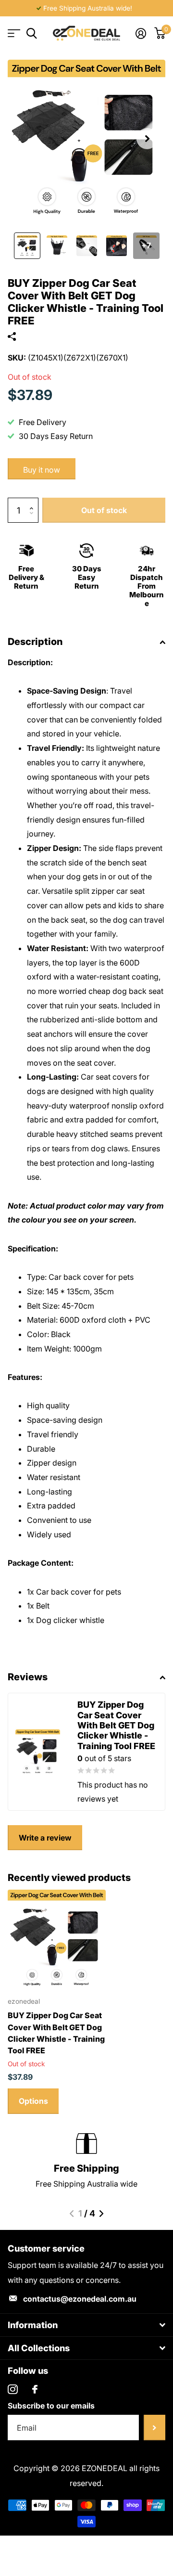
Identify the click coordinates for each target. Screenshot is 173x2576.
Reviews (28, 1677)
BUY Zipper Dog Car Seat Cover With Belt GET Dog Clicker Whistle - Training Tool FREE (56, 2032)
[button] (147, 139)
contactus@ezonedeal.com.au (79, 2299)
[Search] (31, 33)
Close (86, 2325)
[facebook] (34, 2389)
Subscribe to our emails (51, 2405)
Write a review (45, 1837)
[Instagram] (13, 2389)
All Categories (13, 33)
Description (35, 641)
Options (33, 2101)
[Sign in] (140, 33)
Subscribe (154, 2427)
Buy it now (41, 470)
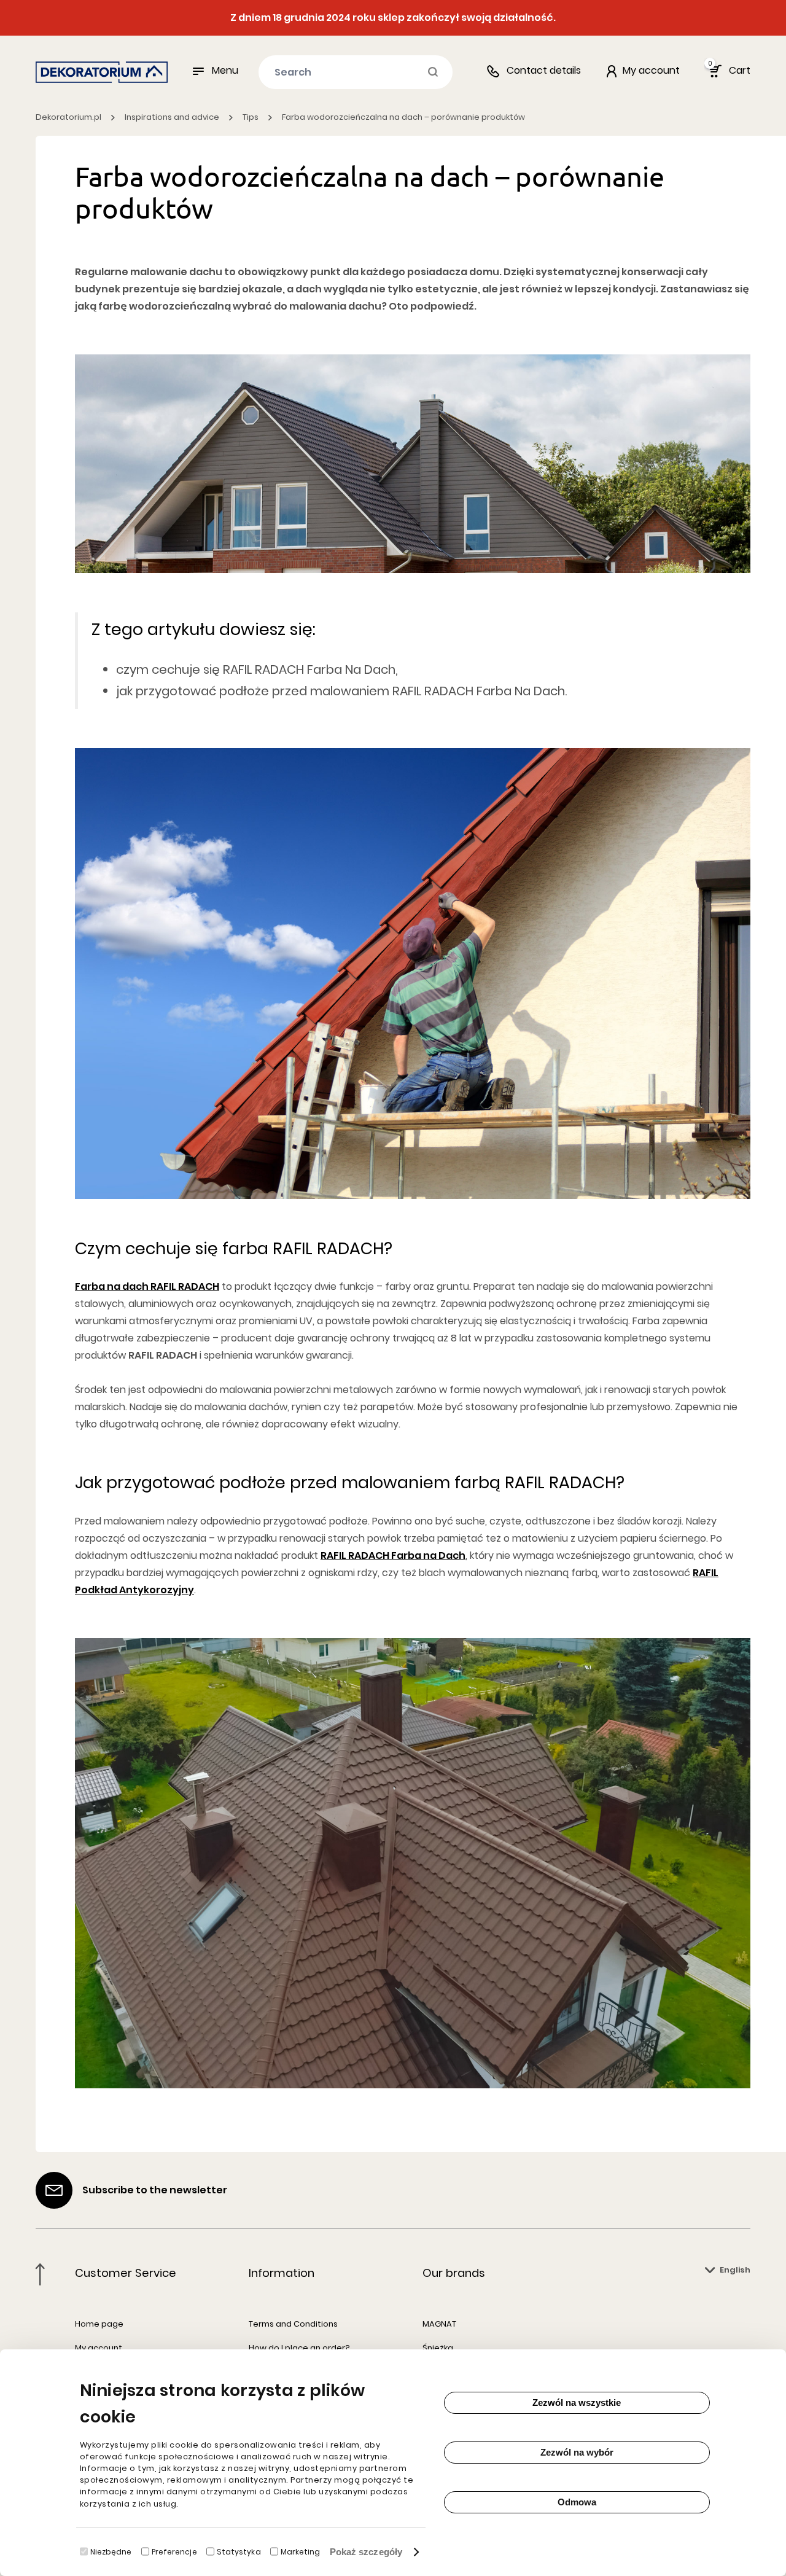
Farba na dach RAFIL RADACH (147, 1286)
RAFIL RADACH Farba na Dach (393, 1555)
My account (98, 2348)
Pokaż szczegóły (366, 2552)
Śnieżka (437, 2348)
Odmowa (577, 2502)
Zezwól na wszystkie (576, 2402)
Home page (99, 2324)
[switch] (145, 2551)
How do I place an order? (299, 2348)
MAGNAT (439, 2324)
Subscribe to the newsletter (154, 2190)
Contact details (544, 70)
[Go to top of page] (40, 2274)
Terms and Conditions (293, 2324)
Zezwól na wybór (576, 2452)
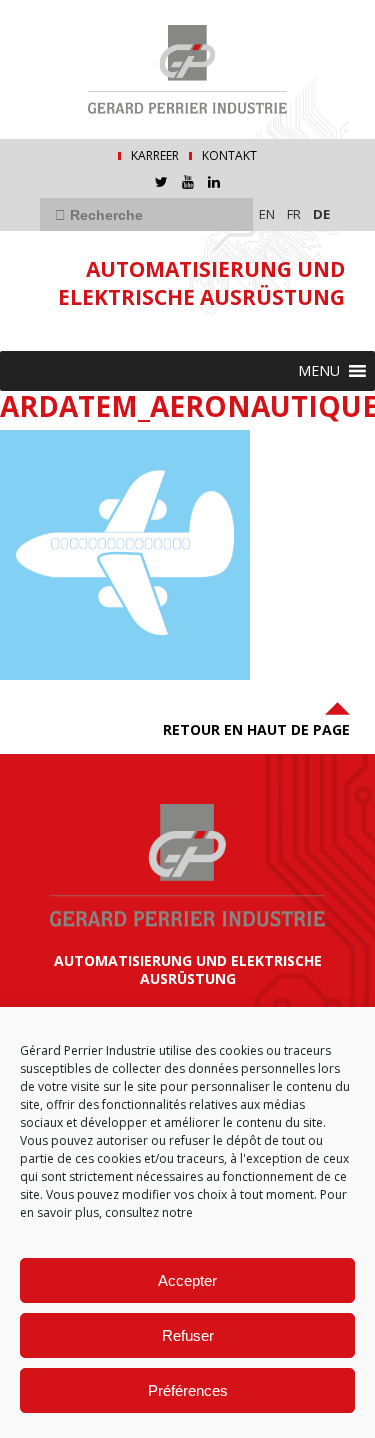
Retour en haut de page (256, 729)
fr (294, 214)
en (267, 214)
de (321, 214)
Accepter (187, 1280)
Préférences (188, 1390)
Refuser (188, 1335)
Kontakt (229, 156)
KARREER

What to do. Copy all entries exactly; skip pictures.

Solution.
Identify the click coordinates for each target. Screenshot is 173x2576.
Reviews (28, 1677)
BUY Zipper Dog Car Seat Cover With Belt GET Dog Clicker Whistle - Training Tool FREE (56, 2032)
[button] (147, 139)
contactus@ezonedeal.com.au (79, 2299)
[Search] (31, 33)
Close (86, 2325)
[facebook] (34, 2389)
Subscribe to our emails (51, 2405)
Write a review (45, 1837)
[Instagram] (13, 2389)
All Categories (13, 33)
Description (35, 641)
Options (33, 2101)
[Sign in] (140, 33)
Subscribe (154, 2427)
Buy it now (41, 470)
Farba na dach RAFIL RADACH (147, 1286)
RAFIL RADACH Farba na Dach (393, 1555)
My account (98, 2348)
Pokaż szczegóły (366, 2552)
Śnieżka (437, 2348)
Odmowa (577, 2502)
Zezwól na wszystkie (576, 2402)
Home page (99, 2324)
[switch] (145, 2551)
How do I place an order? (299, 2348)
MAGNAT (439, 2324)
Subscribe to the newsletter (154, 2190)
Contact details (544, 70)
[Go to top of page] (40, 2274)
Terms and Conditions (293, 2324)
Zezwól na wybór (576, 2452)
Retour en haut de page (256, 729)
fr (294, 214)
en (267, 214)
de (321, 214)
Accepter (187, 1280)
Préférences (188, 1390)
Refuser (188, 1335)
Kontakt (229, 156)
KARREER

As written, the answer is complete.